- **What you have to do**:
What's needed is a full, exact retyping of the records.

- **Saved entries**:
Segment Open

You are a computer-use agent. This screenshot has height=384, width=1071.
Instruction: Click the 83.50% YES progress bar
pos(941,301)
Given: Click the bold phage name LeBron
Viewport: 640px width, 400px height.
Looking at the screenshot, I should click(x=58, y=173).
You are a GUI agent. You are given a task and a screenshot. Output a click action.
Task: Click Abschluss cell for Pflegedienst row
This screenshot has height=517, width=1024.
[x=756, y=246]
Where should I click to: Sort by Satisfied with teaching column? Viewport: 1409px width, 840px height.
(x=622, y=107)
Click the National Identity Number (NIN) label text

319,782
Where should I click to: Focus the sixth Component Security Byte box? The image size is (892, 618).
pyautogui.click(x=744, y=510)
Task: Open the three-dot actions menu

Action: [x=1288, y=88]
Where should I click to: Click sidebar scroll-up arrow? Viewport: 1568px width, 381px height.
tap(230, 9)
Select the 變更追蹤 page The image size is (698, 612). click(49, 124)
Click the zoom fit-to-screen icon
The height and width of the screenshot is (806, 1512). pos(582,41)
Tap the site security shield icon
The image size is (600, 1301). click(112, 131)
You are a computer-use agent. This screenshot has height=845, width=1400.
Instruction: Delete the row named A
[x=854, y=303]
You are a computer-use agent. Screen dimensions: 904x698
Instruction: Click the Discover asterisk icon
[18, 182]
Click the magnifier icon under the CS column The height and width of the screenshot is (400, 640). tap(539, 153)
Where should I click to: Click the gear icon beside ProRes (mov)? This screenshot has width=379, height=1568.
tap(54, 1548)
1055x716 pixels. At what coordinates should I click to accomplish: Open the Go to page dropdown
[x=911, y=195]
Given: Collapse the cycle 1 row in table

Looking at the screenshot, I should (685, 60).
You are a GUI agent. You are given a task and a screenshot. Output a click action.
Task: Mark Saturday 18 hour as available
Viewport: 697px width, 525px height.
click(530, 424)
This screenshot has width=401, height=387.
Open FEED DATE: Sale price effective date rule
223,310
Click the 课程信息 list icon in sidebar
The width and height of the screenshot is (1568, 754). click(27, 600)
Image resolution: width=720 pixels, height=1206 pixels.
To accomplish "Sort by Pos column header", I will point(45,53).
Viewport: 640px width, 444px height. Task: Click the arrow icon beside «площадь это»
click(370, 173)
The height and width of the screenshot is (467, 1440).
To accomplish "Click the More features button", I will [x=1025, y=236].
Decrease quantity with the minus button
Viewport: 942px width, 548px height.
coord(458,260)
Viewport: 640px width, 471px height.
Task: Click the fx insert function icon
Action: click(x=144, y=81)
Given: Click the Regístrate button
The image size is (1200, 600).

Segment Closed

- **Task solution**:
You are a computer-use agent. This screenshot has height=384, width=1071.
Instruction: Click the 83.50% YES progress bar
pos(941,301)
Given: Click the bold phage name LeBron
Viewport: 640px width, 400px height.
Looking at the screenshot, I should click(x=58, y=173).
You are a GUI agent. You are given a task and a screenshot. Output a click action.
Task: Click Abschluss cell for Pflegedienst row
This screenshot has height=517, width=1024.
[x=756, y=246]
Where should I click to: Sort by Satisfied with teaching column? Viewport: 1409px width, 840px height.
(x=622, y=107)
Click the National Identity Number (NIN) label text

319,782
Where should I click to: Focus the sixth Component Security Byte box? The image size is (892, 618).
pyautogui.click(x=744, y=510)
Task: Open the three-dot actions menu

Action: [x=1288, y=88]
Where should I click to: Click sidebar scroll-up arrow? Viewport: 1568px width, 381px height.
tap(230, 9)
Select the 變更追蹤 page The image size is (698, 612). click(49, 124)
Click the zoom fit-to-screen icon
The height and width of the screenshot is (806, 1512). pos(582,41)
Tap the site security shield icon
The image size is (600, 1301). click(112, 131)
You are a computer-use agent. This screenshot has height=845, width=1400.
Instruction: Delete the row named A
[x=854, y=303]
You are a computer-use agent. Screen dimensions: 904x698
Instruction: Click the Discover asterisk icon
[18, 182]
Click the magnifier icon under the CS column The height and width of the screenshot is (400, 640). tap(539, 153)
Where should I click to: Click the gear icon beside ProRes (mov)? This screenshot has width=379, height=1568.
tap(54, 1548)
1055x716 pixels. At what coordinates should I click to accomplish: Open the Go to page dropdown
[x=911, y=195]
Given: Collapse the cycle 1 row in table

Looking at the screenshot, I should (685, 60).
You are a GUI agent. You are given a task and a screenshot. Output a click action.
Task: Mark Saturday 18 hour as available
Viewport: 697px width, 525px height.
click(530, 424)
This screenshot has width=401, height=387.
Open FEED DATE: Sale price effective date rule
223,310
Click the 课程信息 list icon in sidebar
The width and height of the screenshot is (1568, 754). click(27, 600)
Image resolution: width=720 pixels, height=1206 pixels.
To accomplish "Sort by Pos column header", I will point(45,53).
Viewport: 640px width, 444px height. Task: Click the arrow icon beside «площадь это»
click(370, 173)
The height and width of the screenshot is (467, 1440).
To accomplish "Click the More features button", I will [x=1025, y=236].
Decrease quantity with the minus button
Viewport: 942px width, 548px height.
coord(458,260)
Viewport: 640px width, 471px height.
Task: Click the fx insert function icon
Action: click(x=144, y=81)
Given: Click the Regístrate button
The image size is (1200, 600).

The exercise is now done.